“Due west—and no tricks!” the man had ordered who had insisted upon being a free passenger aboard the Scout.

Hiram Dobbs was not frightened. He was simply startled. Most boys would have been unnerved at the leveled weapon of a man who looked so very dangerous. Momentarily taken off his balance, the young airman obeyed the menacing mandate given.

“In case you should think of cutting up any capers,” was spoken next into his ear, “let me tell you I am a desperate man.”

It was humiliating to Hiram, now he had got his second breath, to submit to the dictation of a stranger, and he an intruder, too. Hiram’s natural disposition urged him instantly to drive the machine back to earth. Then common sense assured him that it would be at a risk. He really believed his passenger would shoot. Hiram was a quick thinker. He summed up the situation this way: the fellow aboard the Scout was a criminal, a fugitive pursued by the police. His only way of evading them was by the air route. A spice of reckless love of excitement came into the thoughts of Hiram. His passenger was watching him closely.
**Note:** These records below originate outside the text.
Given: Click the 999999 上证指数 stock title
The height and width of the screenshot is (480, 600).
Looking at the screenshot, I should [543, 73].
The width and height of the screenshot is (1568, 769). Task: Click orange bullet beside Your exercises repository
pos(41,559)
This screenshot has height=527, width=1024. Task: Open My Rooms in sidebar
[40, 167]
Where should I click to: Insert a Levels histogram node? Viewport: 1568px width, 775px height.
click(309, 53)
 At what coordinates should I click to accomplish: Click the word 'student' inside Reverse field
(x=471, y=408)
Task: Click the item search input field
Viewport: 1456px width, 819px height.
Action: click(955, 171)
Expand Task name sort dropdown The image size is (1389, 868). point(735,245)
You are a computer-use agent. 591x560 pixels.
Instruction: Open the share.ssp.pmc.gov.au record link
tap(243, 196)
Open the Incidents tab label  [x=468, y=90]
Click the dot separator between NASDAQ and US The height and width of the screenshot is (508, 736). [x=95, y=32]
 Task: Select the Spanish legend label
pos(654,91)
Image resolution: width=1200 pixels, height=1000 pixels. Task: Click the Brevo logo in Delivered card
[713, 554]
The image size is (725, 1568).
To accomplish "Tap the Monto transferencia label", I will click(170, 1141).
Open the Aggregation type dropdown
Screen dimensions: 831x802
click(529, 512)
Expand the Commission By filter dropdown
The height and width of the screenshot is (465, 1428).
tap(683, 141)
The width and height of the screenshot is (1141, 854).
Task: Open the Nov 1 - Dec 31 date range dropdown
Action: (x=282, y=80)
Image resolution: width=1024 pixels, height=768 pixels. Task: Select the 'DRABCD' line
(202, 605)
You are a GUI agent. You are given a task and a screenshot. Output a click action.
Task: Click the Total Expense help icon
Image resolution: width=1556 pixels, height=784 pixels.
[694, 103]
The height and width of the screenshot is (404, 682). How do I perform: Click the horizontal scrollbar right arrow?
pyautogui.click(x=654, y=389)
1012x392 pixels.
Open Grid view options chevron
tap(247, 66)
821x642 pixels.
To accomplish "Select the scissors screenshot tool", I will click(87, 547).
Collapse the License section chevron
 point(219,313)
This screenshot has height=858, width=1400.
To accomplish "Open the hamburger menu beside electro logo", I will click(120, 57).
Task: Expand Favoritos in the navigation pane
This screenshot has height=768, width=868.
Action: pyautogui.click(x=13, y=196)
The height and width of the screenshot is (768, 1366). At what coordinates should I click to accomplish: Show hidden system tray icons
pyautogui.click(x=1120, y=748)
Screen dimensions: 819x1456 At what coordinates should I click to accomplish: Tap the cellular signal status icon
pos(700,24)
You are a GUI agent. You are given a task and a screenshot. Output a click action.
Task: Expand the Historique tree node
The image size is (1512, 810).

“All right, I’ll see the end of the adventure,” resolved Hiram, and the next minute the land mist shut out all further view of the International grounds.

“Those officers will never take me alive again,” spoke his passenger. “If they get the two of us it will be two dead ones, mind you, that.”

“My! but you’re a wicked one, aren’t you now?” observed Hiram in a tone of raillery.

“Don’t you talk too bold, youngster—it mightn’t be healthy for you,” growled the other. “You obey my orders and you shan’t want a reward.”

“I don’t want money for helping a criminal to escape,” retorted Hiram spicily—“which I take you to be.”

“We all have our special business to attend to,” coolly announced the man. “Yours is running an airship. Mine is picking up what careless people don’t watch close enough. We’ll both be in the papers to-morrow. It will make a good story, on your part. That will help, you see?”